| Brief |
Having found the line containing "Diğer (693, 33)" in the data below, reproduce that line and each one after it to the end, exactly, and include nothing else.

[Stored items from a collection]

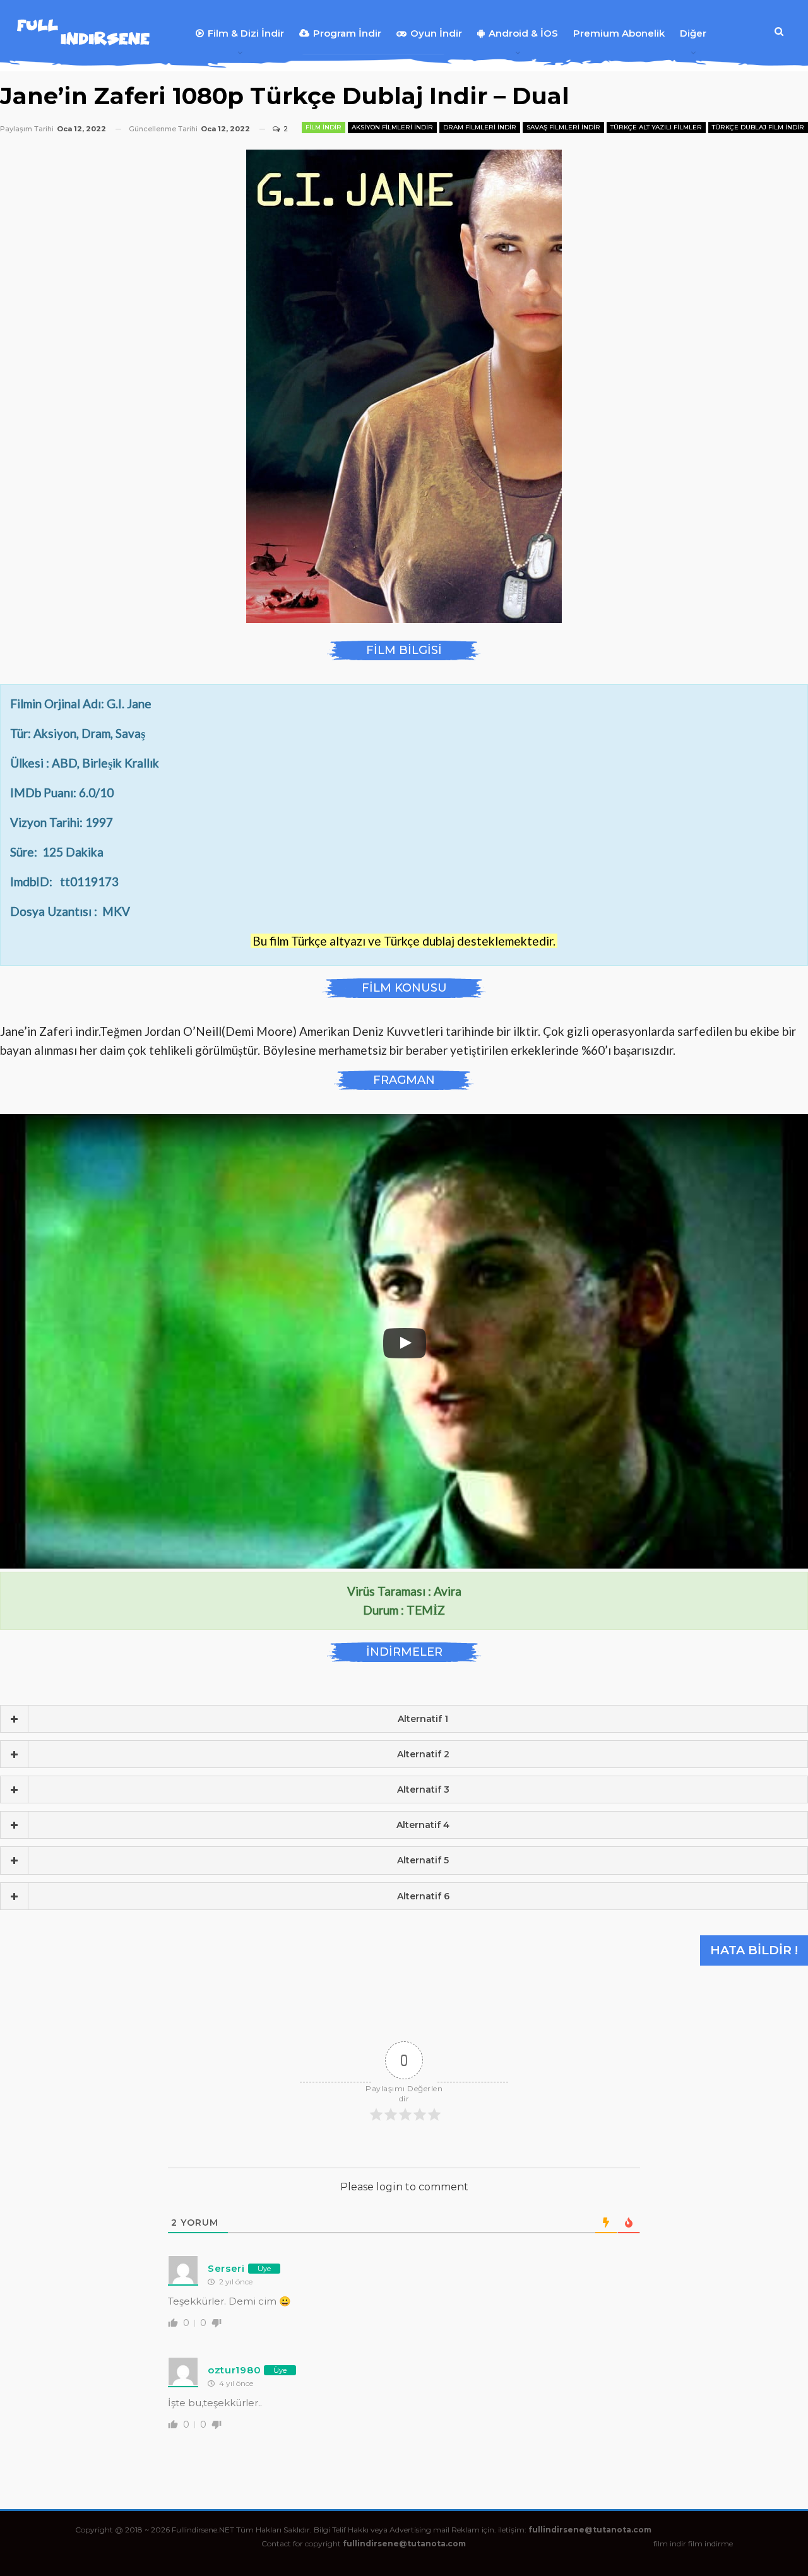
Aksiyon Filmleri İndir (392, 127)
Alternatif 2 (423, 1754)
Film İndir (324, 127)
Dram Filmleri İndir (479, 127)
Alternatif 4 (422, 1825)
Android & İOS (523, 33)
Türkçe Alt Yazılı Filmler (656, 127)
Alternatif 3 (423, 1789)
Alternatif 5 (423, 1860)
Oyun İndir (436, 33)
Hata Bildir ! (754, 1950)
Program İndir (347, 33)
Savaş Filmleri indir (563, 127)
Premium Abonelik (619, 33)
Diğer (693, 33)
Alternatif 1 (423, 1718)
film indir (669, 2543)
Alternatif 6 (423, 1896)
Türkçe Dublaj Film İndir (758, 127)
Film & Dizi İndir (246, 33)
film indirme (710, 2543)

| Expected answer |
Diğer (693, 33)
Alternatif 1 (423, 1718)
film indir (669, 2543)
Alternatif 6 (423, 1896)
Türkçe Dublaj Film İndir (758, 127)
Film & Dizi İndir (246, 33)
film indirme (710, 2543)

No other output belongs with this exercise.